What was this story that fooled so many people to such an extent that buildings were blocked and newsboys became temporarily wealthy? The headline ran thus on the front page of the April 13, 1844, edition of the
New York Sun: "Astounding News by Express,
viâ Norfolk! - The Atlantic Crossed in Three Days! Signal Triumph of Mr. Monck Mason's Flying Machine! - Arrival at Sullivan's Island, near Charleston, S.C., of Mr. Mason, Mr. Robert Holland, Mr. Henson, Mr. Harrison Ainsworth, and four others, in the Steering Balloon, 'Victoria,' after a Passage of Seventy-five Hours from Land to Land! Full Particulars of the Voyage!"

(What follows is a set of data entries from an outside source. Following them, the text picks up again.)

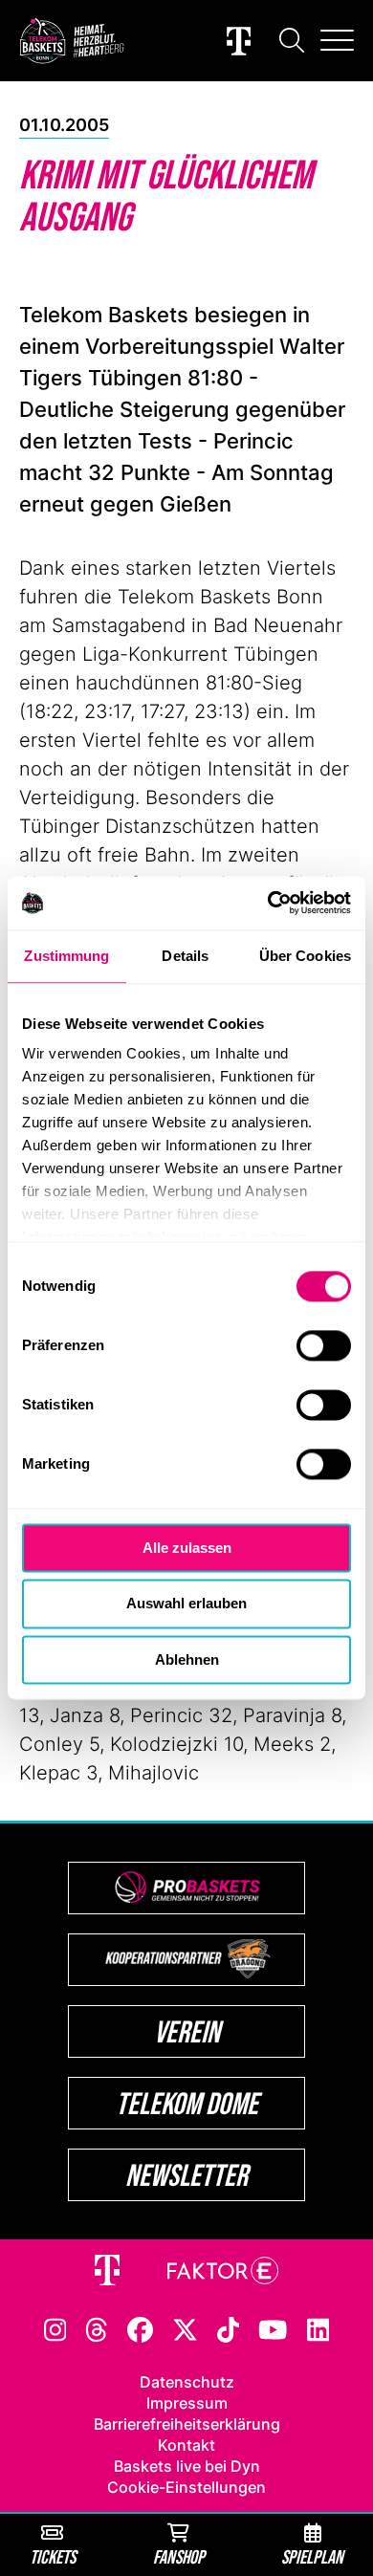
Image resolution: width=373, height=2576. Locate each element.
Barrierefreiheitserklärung (187, 2424)
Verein (187, 2031)
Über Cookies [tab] (305, 956)
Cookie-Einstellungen (186, 2487)
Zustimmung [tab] (66, 956)
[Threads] (96, 2328)
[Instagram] (55, 2328)
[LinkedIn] (318, 2328)
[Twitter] (185, 2328)
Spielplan (312, 2556)
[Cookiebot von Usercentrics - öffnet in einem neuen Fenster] (268, 902)
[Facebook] (140, 2328)
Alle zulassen (187, 1547)
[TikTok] (228, 2328)
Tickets (53, 2556)
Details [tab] (185, 956)
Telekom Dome (187, 2103)
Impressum (187, 2402)
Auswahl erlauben (186, 1604)
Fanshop (179, 2556)
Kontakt (186, 2445)
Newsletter (186, 2175)
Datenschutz (187, 2381)
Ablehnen (187, 1659)
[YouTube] (272, 2328)
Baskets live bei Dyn (187, 2466)
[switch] (323, 1345)
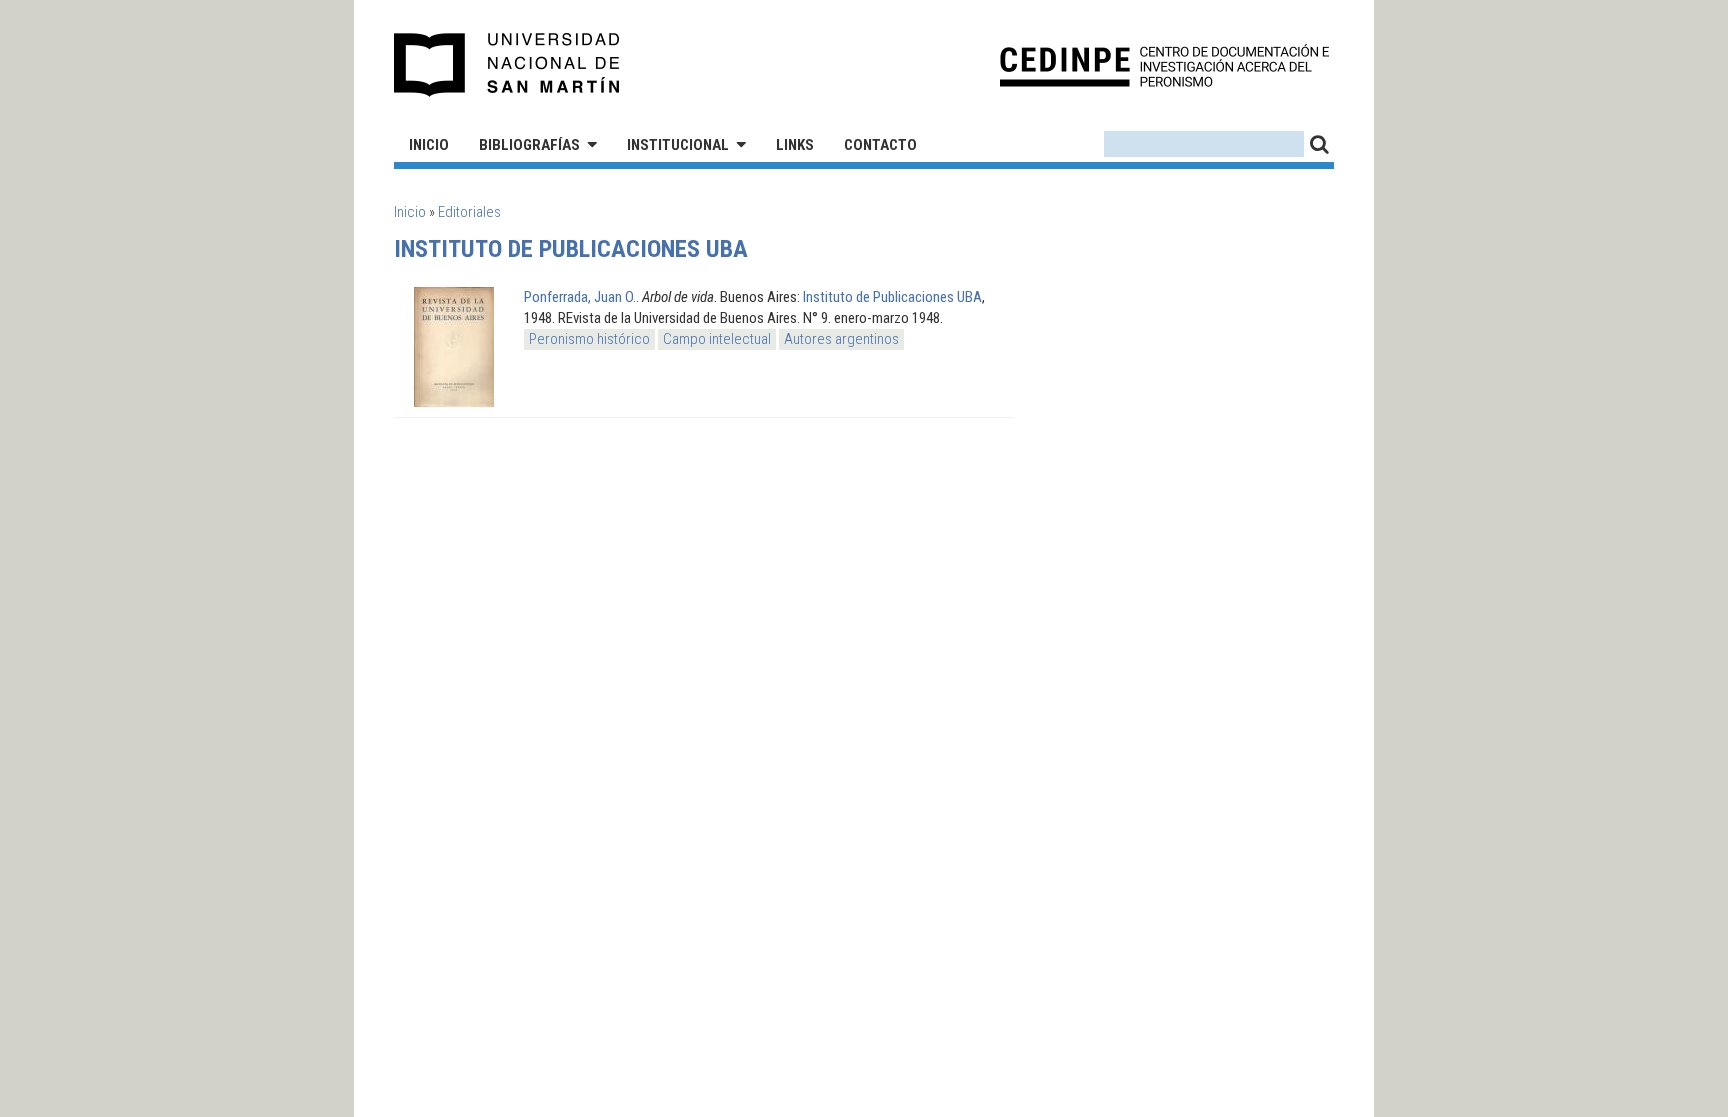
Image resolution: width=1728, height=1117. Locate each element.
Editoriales (469, 212)
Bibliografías (529, 145)
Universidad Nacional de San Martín (507, 65)
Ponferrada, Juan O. (580, 297)
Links (795, 145)
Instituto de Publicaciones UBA (892, 297)
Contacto (880, 145)
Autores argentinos (841, 339)
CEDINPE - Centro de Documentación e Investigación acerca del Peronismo (1164, 65)
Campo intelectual (717, 339)
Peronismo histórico (589, 339)
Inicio (429, 145)
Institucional (678, 145)
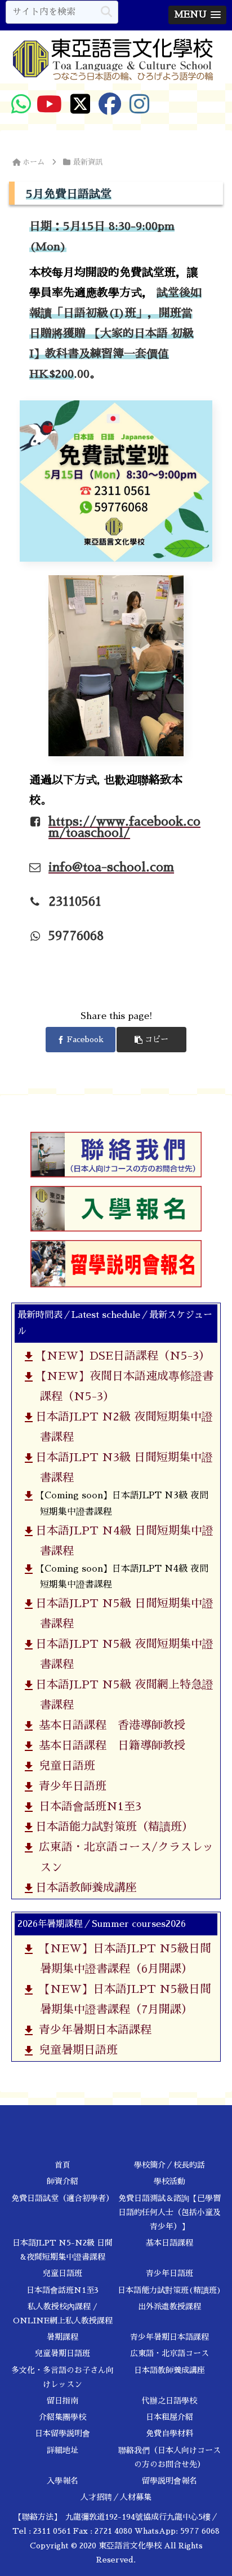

Thanks to the lengthiness of the headline, the nature of Poe's hoax needs little explanation. He wrote a very detailed, and quite scientific, article on how a hot air balloon crossed the Atlantic in less than three days. It was the intense detail, it seems, that Poe wielded as his primary weapon in generating a sense of authenticity. The public, already awed by the transformative power of the railroad, and deeply impressed by a growing awareness of science's never-ending collection of "facts," readily believed Poe's balloon story, as if the event were inevitable (though the Atlantic wasn't crossed non-stop by air until 1927). An entire third of Poe's article is dedicated to describing the material and mechanical design of the "Victoria." We are told the types and dimensions of fabrics and woods, the capacity of the gas chamber, and, among
many other things, Mr. Mason's precise method of employing an Archimedean screw, composed of brass and steel, as a propeller. It is evident that Edgar Poe took great pains in researching balloon technology (the first hot air balloon took flight in 1783) in preparation for the article. As he himself attests to the scientific correctness of his hoax: "As for internal evidence of falsehood, there is, positively,
none."
Poe's amazing comprehension of the technology of his time was, no doubt, a great source of pride. Using that scientific mastery to fool people who thought that they, also, understood modern technology, was an even greater source of pride. Poe triumphantly comments, in his report on the hoax, that the so-called intelligent subsection of the population fell for his
Balloon Hoax more readily than the common "rabble." He must have laughed when he imagined the "intelligent" readers reading over this sentence in the article: "This [balloon] model... excited very little interest in comparison with the previous complex machine of Mr. Henson -- so resolute is the world to despise any thing which carries with it an air of simplicity." The readers themselves were being fooled by their own desire to despise simplicity -- by their thirst for the almost uncomprehendingly complex! By inserting a clue which unveils the key strategy used in creating the hoax, in the hoax itself, Poe increased the foolishness of those who were hoaxed.
It was Poe's passionate sense of humor that drove him to ceaselessly think up an array of hoaxes and practical jokes throughout his life. His tricks, in fact, often coincided with his morbidness. It therefore happens that it is difficult to discover which of Poe's tales were written with solemnity, and which were written with a devious smile. We can be sure, however, that
The Balloon Hoax was written with a prominent, and complex, smile.